■ **HOW TO COMPLETE THIS TASK**
In the listing below, locate the line that contains "640x661 pixels." and the line that contains "Click the 新建安全组". Restate word for word those two lines and every line between them, and nothing else.

*** Opening TASK INPUTS ***

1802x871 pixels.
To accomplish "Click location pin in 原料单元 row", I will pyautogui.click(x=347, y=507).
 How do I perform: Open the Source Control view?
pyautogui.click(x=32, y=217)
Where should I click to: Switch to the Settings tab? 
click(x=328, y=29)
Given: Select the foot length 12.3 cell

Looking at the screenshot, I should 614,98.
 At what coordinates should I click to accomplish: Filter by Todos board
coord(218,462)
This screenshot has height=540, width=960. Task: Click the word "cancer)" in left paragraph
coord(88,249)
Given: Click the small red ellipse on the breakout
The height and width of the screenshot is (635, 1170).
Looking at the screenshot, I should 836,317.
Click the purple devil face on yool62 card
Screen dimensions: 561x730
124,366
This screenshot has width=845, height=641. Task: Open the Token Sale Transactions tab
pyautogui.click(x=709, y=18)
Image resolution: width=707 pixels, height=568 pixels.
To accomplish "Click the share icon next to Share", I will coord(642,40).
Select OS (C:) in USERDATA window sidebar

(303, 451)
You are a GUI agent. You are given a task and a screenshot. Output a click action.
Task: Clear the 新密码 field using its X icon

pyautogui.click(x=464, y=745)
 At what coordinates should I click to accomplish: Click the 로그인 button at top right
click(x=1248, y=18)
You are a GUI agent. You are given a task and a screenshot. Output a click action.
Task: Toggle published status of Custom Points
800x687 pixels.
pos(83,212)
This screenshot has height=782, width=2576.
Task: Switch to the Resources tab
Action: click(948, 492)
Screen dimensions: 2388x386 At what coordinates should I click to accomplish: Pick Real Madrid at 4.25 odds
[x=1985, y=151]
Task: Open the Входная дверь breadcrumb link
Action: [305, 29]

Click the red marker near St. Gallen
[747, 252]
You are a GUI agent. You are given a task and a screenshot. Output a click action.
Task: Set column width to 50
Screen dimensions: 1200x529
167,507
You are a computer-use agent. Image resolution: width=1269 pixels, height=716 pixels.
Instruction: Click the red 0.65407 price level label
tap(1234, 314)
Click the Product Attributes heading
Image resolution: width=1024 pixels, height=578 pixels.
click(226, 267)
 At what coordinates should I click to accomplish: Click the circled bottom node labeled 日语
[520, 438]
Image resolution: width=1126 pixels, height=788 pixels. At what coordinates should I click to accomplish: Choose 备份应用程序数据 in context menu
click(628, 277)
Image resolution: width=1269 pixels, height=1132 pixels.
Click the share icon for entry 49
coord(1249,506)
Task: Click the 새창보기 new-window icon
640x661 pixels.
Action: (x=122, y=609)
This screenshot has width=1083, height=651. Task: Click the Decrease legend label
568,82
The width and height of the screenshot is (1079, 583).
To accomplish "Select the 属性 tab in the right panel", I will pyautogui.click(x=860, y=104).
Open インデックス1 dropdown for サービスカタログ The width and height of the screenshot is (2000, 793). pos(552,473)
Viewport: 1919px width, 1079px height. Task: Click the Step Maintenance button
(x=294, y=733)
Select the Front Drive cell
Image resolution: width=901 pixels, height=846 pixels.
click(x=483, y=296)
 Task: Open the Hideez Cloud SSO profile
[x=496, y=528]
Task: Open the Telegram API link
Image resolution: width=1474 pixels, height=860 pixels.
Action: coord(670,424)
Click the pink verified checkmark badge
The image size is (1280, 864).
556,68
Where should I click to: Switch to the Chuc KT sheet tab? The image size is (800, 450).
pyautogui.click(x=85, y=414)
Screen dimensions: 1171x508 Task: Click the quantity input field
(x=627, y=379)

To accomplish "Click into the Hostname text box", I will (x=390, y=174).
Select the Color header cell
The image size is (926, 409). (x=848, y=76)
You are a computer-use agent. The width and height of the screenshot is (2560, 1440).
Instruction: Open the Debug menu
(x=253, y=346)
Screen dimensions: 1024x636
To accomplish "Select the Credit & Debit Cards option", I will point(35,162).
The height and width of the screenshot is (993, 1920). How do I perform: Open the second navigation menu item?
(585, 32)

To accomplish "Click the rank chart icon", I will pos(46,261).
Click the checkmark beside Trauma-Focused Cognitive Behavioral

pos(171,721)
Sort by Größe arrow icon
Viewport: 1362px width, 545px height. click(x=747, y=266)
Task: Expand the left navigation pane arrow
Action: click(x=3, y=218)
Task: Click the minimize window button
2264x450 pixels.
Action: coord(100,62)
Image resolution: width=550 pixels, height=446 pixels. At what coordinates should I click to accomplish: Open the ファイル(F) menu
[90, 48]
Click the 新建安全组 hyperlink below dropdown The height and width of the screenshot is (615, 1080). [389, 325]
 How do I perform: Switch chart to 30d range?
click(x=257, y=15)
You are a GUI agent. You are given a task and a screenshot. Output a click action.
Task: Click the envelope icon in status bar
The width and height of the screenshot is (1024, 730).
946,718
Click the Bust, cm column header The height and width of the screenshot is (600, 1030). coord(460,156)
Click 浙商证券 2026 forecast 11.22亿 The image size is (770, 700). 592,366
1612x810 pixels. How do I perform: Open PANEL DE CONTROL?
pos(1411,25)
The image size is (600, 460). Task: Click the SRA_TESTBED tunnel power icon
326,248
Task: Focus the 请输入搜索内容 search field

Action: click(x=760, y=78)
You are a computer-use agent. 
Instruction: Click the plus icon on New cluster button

*** Closing TASK INPUTS ***

■ **TASK OUTPUT**
640x661 pixels.
Action: (x=122, y=609)
This screenshot has width=1083, height=651. Task: Click the Decrease legend label
568,82
The width and height of the screenshot is (1079, 583).
To accomplish "Select the 属性 tab in the right panel", I will pyautogui.click(x=860, y=104).
Open インデックス1 dropdown for サービスカタログ The width and height of the screenshot is (2000, 793). pos(552,473)
Viewport: 1919px width, 1079px height. Task: Click the Step Maintenance button
(x=294, y=733)
Select the Front Drive cell
Image resolution: width=901 pixels, height=846 pixels.
click(x=483, y=296)
 Task: Open the Hideez Cloud SSO profile
[x=496, y=528]
Task: Open the Telegram API link
Image resolution: width=1474 pixels, height=860 pixels.
Action: coord(670,424)
Click the pink verified checkmark badge
The image size is (1280, 864).
556,68
Where should I click to: Switch to the Chuc KT sheet tab? The image size is (800, 450).
pyautogui.click(x=85, y=414)
Screen dimensions: 1171x508 Task: Click the quantity input field
(x=627, y=379)

To accomplish "Click into the Hostname text box", I will (x=390, y=174).
Select the Color header cell
The image size is (926, 409). (x=848, y=76)
You are a computer-use agent. The width and height of the screenshot is (2560, 1440).
Instruction: Open the Debug menu
(x=253, y=346)
Screen dimensions: 1024x636
To accomplish "Select the Credit & Debit Cards option", I will point(35,162).
The height and width of the screenshot is (993, 1920). How do I perform: Open the second navigation menu item?
(585, 32)

To accomplish "Click the rank chart icon", I will pos(46,261).
Click the checkmark beside Trauma-Focused Cognitive Behavioral

pos(171,721)
Sort by Größe arrow icon
Viewport: 1362px width, 545px height. click(x=747, y=266)
Task: Expand the left navigation pane arrow
Action: click(x=3, y=218)
Task: Click the minimize window button
2264x450 pixels.
Action: coord(100,62)
Image resolution: width=550 pixels, height=446 pixels. At what coordinates should I click to accomplish: Open the ファイル(F) menu
[90, 48]
Click the 新建安全组 hyperlink below dropdown The height and width of the screenshot is (615, 1080). [389, 325]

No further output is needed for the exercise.